DE SEVILLA A PAMPLONA

Noche del 3 de julio. Sevilla en fiesta… ¡taurina! Ambientazo en el coso del Baratillo. Colas en las taquillas. Mucha gente del toro en los aledaños de la plaza. A la hora del paseíllo, el sol abarrotado y buena entrada en sombra. ¿Los “culpables”?… Cuatro: Borja Jiménez y José Garrido; el ganadero Ricardo Gallardo –triunfadores de Puerta del Príncipe el pasado 1 de junio– y la Empresa Pagés, que supo recuperar el antiguo código del toreo, premiando a los triunfadores y a la Afición, que quería volver a verlos.

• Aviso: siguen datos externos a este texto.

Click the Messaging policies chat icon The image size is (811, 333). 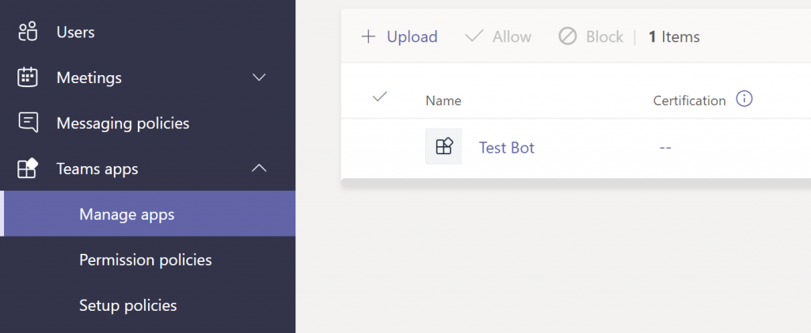point(29,123)
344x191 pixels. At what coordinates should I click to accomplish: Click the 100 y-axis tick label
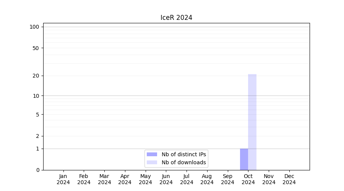(x=34, y=27)
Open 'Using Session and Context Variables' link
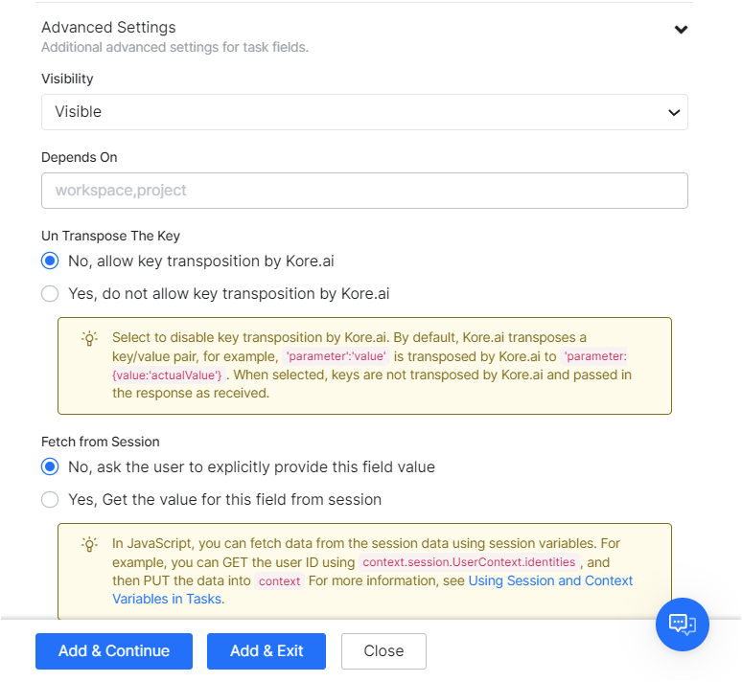Screen dimensions: 742x682 pos(550,580)
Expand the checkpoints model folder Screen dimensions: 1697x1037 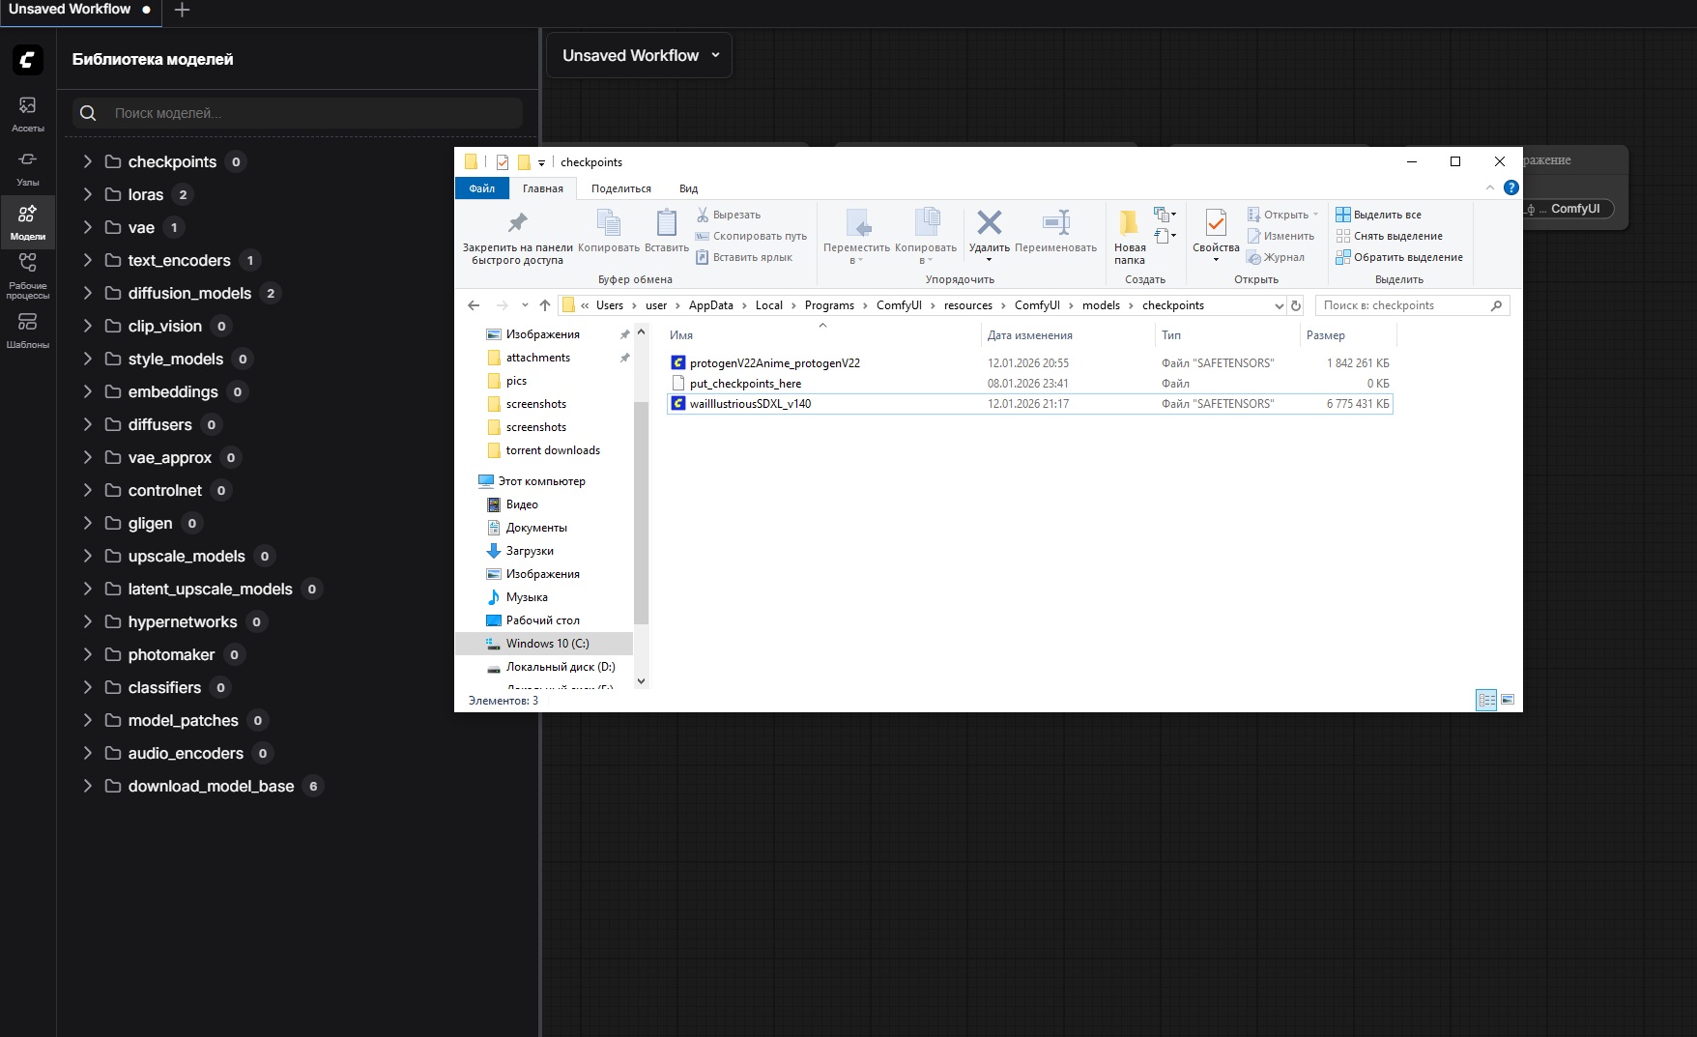click(87, 161)
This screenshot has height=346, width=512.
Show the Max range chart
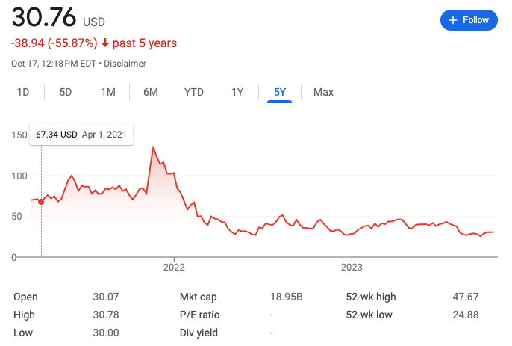coord(323,92)
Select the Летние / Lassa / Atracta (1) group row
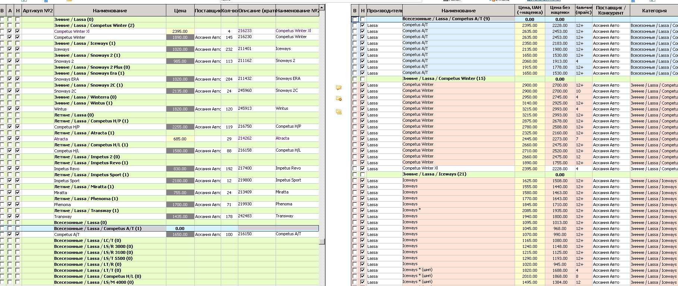Screen dimensions: 678x286 point(160,133)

     El ambiente era favorable y la expectación, grande. Pero se cumplió el dicho y la decepción firmó la noche, sin que la oreja cortada por Garrido en el sexto pudiera maquillar el pobre balance. ¿Causas? Echar la culpa a los novillos de Fuente Ymbro, como he leído por ahí en alguna que otra crónica, es adulterar la verdad y engañar a los novilleros. Sin ser un encierro para satisfacer al ganadero, me gustaron particularmente los astados primero y sexto, y el resto, con los defectos que ustedes quieran, se movió mejor o peor, pero dando a los espadas posibilidad de estar más a tono con la expectación levantada.

     Dos novillos bastaron para que el presumible clima de rivalidad se diluyera. Borja, que comenzó yéndose a portagayola en el que abrió plaza, no continuó fiel al estilo que le otorgó el triunfo la vez anterior y no pasó de voluntarioso e incapaz de prender en los tendidos. Garrido, con su valor de siempre, cayó en una alarmante vulgaridad y un toreo demasiado acelerado y salpicado de trallazos, que sólo pudo lucir salpimentado por la gran transmisión del castaño que cerró festejo.

La moraleja que cabe sacar del mano a mano es clara: Después de hacer lo más difícil; esto es: meter a la gente en la plaza y crear un ambiente como hace tiempo no se veía en Sevilla; en vez de “arrear” aún más y seguir avanzando a favor de corriente, se conformaron como si ya lo hubiesen logrado todo. Error imperdonable de Borja y José que echó agua al fuego que ellos mismos habían avivado.

     Dos fechas después, Pamplona. Aperitivo novillero de los Sanfermines. Cartel atractivo y buena entrada. Estimable novillada de El Parralejo –con un novillo de vuelta al ruedo, el cuarto, y otro notable, el tercero, que a mí me gustó más–, para una terna con proyección: Francisco José Espada, Borja Jiménez y Posada de Maravilla.

     Aquí, el claro triunfador fue Borja Jiménez, que se llevó tres merecidas orejas de su lote de utreros, sin volver al estilo batallador y esforzado que le daba su sello. Esta vez le salió bien, pues estuvo francamente lucido; pero, otra vez pecó de ese conformismo que tan poco se aviene a la condición de torero puntero. ¿No cree el novillero que, una vez conseguida las tres orejas, tenía que haberse ido a portagayola en el novillo que tuvo que matar por Posada? Precisamente por eso, porque no le hacía falta. Hubiese dado entonces esa dimensión de torero ambicioso e inconformista que tanto gusta a los públicos. Sé que alguno dirá que soy demasiado exigente; pero, créanme, más exigentes son las reglas no escritas del toreo. Algo de lo que también debería tomar nota Espada, chaval de exquisito corte muletero y clásicas maneras, pero con una frialdad heladora.

     Me encantó, sin embargo, encontrarme con la recuperación de Posada de Maravilla. Era la séptima vez que lo veía esta temporada y la primera en que he vuelto a notarle esa frescura que le hizo descollar el año anterior. Faena de dos orejas a un gran novillo de El Parralejo, frustrada por la espada hasta la desgracia de cortarse en la muñeca derecha con su filo, lo que le obligó a ponerse en manos de los médicos. Esperemos que a la pronta recuperación física se una la continuación de la artística aquí señalada.